NEW KID ON THE BLOCK
A gene therapy approach to preventing the drinking of alcohol because of an aversion to hurling most closely resembles the mechanism of the drug Antabuse (disulfiram), available since 1951 as a daily pill taken typically for weeks or months. (I had one monumental barf event following drinking in college and can attest that it’s possible not to wish to repeat the experience of the aftermath ever.) Taking Antabuse and then drinking recapitulates the Asian flush response.
Other drugs to squelch alcohol use disorder work in different ways. The monthly injection
naltrexone (Vivitrol and Revia), FDA approved in 2006, blocks endorphin receptors and thereby reduces craving. But it doesn’t induce vomiting. And Acamprosate (Campral), a thrice-daily pill, is vaguely described as "neuromodulatory".

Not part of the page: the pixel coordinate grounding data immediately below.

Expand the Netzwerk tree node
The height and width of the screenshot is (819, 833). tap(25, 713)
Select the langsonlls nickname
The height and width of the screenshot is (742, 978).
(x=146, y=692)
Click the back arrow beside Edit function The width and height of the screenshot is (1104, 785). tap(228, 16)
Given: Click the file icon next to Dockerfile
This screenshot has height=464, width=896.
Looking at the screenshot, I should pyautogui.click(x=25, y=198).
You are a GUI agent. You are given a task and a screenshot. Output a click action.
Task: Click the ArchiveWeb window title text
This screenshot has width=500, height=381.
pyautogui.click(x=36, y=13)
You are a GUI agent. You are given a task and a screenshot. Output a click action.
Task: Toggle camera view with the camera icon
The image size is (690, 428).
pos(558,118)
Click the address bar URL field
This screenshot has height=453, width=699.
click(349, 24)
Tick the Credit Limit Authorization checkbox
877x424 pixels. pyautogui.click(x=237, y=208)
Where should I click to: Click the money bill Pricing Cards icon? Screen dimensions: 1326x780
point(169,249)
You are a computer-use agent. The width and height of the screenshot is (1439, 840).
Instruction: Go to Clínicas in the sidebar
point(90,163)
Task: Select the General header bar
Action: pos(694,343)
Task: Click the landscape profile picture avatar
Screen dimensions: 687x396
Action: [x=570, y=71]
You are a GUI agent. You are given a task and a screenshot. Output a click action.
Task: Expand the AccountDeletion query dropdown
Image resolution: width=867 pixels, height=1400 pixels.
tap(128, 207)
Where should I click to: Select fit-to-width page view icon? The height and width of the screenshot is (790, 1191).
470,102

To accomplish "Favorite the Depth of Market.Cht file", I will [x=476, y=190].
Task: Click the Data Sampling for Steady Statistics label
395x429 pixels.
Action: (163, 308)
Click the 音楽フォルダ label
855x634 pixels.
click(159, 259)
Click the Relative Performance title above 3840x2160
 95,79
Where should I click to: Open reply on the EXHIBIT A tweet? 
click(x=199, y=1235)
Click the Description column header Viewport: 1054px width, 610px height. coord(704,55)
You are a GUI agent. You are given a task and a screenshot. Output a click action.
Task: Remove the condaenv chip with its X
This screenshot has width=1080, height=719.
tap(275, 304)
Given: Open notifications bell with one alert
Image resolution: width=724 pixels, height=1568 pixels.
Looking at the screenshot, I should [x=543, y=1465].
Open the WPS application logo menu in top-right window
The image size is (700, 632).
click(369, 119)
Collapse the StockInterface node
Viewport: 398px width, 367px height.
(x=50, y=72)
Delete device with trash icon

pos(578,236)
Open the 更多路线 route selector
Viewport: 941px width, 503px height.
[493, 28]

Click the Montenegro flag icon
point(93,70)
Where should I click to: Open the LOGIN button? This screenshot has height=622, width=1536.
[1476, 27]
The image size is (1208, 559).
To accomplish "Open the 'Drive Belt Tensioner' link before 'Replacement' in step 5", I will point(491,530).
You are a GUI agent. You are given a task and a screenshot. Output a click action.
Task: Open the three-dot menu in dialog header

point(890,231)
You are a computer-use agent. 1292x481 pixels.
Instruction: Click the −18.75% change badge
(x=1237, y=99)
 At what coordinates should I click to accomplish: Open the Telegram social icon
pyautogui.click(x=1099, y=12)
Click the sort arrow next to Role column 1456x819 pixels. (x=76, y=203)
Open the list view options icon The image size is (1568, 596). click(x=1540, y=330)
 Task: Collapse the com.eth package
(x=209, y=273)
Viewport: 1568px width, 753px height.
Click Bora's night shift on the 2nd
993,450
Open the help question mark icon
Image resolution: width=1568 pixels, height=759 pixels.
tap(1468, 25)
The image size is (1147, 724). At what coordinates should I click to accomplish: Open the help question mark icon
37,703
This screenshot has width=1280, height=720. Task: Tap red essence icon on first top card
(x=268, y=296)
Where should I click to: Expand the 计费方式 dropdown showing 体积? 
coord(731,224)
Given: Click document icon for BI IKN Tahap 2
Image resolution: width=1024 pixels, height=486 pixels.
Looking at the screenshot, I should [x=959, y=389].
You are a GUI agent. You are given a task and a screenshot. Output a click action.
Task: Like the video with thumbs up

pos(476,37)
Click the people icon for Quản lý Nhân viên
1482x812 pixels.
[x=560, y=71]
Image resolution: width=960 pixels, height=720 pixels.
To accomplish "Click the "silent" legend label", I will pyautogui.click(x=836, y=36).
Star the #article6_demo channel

A new entrant may be an anti-inflammatory drug used in Japan to treat asthma,
Ibudilast. In a new study 24 participants who reported drinking daily for at least three weeks each month were given either the drug at increasing dosage for 6 days, then waited two weeks, then had placebo for six days, or they had the placebo first and the drug last. On the sixth days, participants got an intravenous dose of alcohol. After the regimen, they described how they felt. The drug reportedly lowered craving, but the numbers and timeframes seemed on the short side to me. FDA is fast-tracking study of the drug to treat progressive MS.
Meanwhile, a quick look at ClinicalTrials.gov lists 283 treatments in the works for alcohol use disorder: a few old drugs like Depakote, and a few familiar approaches like antioxidants and deep brain stimulation. But most listings are behavioral, including a bunch of phone apps and the obvious and futile, like counseling college freshmen not to drink.
One can imagine a shot of the gene therapy being given at orientation to prevent binge-drinking. I mention this because in the summer of 2010, an unbelievably boneheaded program, "Bring Your Genes to Cal," at the University of California, Berkeley, attempted to encourage incoming freshmen to take a handful of genetic tests, including one for ALDH2. Learning that the flushing reaction wasn’t inherited might have encouraged drinking. Fortunately the program never got off the ground.
A PROOF-OF-CONCEPT
Gene therapy to keep people from drinking is not very high at all on my list of conditions that DNA delivery might combat.
But Terence R. Flotte, of the University of Massachusetts Medical School, writes in an editorial accompany the article in Human Gene Therapy that the "initial proof-of-concept for a gene therapy prevention or treatment of alcoholism … could conceivably reproduce the biological basis for resistance to alcoholism seen in those harboring the less functional ADH2 allele. Perhaps such an approach might be the key to using the immense power of gene therapy to stem the rising tide of alcohol-related substance use disorder morbidity and mortality in the United States."
Can anyone suggest a drug name?
This post first appeared at Genetic Literacy Project on Sept. 26.